15 September 2014


The more a soul loves God, the more courageous it will be in undertaking any work, no matter how laborious, for love of Him.  Fear of fatigue, of suffering and of danger, is the greatest enemy of fortitude; it paralyzes the soul and makes it recoil before duty.  Courage, on the contrary, is invigorating; it enables us to confront anything in order to be faithful to God.  Courage, therefore, incites us to embrace death itself, if necessary, rather than to be unfaithful to duty.  Martyrdom is the supreme act of Christian fortitude, an act which is not asked of all, yet one which it is well not to ignore as a possibility.  Every Christian is, so to speak, a potential martyr, in the sense that the virtue of fortitude, infused into him at Baptism and Confirmation, makes him capable, if necessity requires it, of sacrificing even his life for the love of God.  And if all Christians are not actually called upon to render to the Lord this supreme testimony of love, all should, nevertheless, live like courageous soldiers, accustoming themselves never to desert any duty, little or great, through fear of sacrifice.
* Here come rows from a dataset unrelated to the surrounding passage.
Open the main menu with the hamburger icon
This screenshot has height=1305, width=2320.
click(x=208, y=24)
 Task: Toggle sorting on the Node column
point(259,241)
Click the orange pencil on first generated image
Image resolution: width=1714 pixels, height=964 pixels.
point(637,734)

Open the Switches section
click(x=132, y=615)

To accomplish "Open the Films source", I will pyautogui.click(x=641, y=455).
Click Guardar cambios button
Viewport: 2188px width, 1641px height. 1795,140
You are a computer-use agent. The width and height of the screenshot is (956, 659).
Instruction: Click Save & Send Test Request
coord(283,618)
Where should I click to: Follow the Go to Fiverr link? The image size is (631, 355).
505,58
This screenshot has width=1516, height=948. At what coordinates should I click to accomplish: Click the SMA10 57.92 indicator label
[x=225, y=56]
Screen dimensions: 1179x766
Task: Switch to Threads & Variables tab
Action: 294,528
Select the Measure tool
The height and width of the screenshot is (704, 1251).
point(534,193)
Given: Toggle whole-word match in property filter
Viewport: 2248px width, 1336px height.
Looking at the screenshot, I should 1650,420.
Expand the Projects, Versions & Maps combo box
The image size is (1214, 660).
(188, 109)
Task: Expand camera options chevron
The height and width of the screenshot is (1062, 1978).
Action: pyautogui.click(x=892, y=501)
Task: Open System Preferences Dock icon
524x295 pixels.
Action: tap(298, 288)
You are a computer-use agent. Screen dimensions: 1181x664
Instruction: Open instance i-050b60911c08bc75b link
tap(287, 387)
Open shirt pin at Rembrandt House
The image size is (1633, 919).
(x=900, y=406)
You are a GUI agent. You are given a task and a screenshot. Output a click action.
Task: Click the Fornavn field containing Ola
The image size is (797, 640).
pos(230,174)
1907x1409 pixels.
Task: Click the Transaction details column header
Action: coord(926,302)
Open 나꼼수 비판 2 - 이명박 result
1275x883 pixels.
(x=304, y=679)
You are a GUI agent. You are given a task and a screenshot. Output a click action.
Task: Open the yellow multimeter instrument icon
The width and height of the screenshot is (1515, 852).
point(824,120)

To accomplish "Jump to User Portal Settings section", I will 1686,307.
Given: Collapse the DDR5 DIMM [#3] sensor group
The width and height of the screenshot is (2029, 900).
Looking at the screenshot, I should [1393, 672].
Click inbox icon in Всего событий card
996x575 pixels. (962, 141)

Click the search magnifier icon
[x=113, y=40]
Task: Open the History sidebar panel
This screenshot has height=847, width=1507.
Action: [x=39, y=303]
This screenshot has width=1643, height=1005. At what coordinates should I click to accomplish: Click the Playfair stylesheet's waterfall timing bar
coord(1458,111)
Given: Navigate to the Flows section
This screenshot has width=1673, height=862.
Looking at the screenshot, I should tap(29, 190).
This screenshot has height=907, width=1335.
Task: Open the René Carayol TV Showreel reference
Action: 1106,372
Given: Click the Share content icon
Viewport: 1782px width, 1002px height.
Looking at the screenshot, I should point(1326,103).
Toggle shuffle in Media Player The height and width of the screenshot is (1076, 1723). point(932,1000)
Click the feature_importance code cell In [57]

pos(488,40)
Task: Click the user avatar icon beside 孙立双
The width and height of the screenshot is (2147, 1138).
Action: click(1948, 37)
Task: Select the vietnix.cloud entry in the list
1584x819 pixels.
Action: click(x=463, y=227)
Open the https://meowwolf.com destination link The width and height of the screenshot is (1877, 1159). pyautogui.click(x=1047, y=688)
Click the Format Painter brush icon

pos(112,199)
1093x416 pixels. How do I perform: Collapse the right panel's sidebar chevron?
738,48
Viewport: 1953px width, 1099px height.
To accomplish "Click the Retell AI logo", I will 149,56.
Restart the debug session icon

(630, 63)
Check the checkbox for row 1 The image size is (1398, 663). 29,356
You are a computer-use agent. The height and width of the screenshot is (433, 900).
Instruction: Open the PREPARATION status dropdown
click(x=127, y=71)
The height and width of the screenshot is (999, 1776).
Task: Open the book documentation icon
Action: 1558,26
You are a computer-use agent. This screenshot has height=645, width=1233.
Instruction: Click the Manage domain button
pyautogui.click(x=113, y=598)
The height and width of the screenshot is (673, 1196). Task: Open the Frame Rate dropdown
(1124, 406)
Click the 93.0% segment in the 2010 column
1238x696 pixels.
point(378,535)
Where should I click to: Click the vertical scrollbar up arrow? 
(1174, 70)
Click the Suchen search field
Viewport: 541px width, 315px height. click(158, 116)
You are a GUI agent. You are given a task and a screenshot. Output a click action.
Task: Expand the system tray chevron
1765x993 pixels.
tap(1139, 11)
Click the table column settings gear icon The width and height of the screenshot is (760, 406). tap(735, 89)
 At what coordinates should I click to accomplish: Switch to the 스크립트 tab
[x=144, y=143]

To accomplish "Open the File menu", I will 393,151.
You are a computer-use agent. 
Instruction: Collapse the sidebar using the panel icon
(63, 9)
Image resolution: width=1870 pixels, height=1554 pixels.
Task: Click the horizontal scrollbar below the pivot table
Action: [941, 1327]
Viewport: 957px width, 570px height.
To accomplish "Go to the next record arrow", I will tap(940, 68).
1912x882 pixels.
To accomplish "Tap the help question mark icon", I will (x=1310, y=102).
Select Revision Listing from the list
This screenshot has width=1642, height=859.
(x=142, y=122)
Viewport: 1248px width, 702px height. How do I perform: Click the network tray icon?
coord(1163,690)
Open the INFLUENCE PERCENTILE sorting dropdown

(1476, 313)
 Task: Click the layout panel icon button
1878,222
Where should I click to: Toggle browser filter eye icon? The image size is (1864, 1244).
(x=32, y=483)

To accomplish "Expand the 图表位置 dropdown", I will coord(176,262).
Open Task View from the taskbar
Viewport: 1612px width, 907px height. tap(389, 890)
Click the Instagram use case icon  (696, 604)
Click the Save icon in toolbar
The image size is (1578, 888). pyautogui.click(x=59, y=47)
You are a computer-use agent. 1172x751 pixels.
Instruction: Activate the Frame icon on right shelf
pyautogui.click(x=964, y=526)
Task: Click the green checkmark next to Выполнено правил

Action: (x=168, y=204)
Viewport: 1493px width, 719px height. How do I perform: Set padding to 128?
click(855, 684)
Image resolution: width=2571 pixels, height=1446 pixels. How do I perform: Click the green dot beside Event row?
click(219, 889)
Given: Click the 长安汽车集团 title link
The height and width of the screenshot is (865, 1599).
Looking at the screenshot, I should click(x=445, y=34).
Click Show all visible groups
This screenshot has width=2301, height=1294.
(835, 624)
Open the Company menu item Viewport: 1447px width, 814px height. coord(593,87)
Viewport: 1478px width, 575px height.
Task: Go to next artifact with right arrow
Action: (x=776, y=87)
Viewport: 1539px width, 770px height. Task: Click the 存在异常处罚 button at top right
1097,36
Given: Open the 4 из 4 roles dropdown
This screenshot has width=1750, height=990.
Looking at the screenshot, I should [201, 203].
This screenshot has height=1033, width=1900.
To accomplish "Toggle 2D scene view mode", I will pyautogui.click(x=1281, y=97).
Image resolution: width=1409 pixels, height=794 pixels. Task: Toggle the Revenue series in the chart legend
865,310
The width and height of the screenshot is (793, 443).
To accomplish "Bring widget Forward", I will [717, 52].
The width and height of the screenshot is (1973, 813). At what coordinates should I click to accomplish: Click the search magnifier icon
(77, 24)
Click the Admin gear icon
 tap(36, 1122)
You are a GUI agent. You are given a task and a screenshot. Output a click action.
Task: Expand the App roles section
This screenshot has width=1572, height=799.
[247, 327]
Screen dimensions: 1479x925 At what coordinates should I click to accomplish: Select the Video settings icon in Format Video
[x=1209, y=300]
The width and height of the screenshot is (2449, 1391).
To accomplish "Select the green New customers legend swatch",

"O Lord God of hosts, You said in Your Gospel, 'I am not come to bring peace but the sword'; provide me then with strength and weapons for the battle.  I burn with desire to fight for Your glory, but I beseech You, strengthen my courage.  Then with holy King David I can exclaim: 'You alone are my shield, O God; it is You who prepare my hands for war.'" (St. Teresa of Avila)

--from Divine Intimacy, by Fr. Gabriel of St. Mary Magdalen, O.C.D.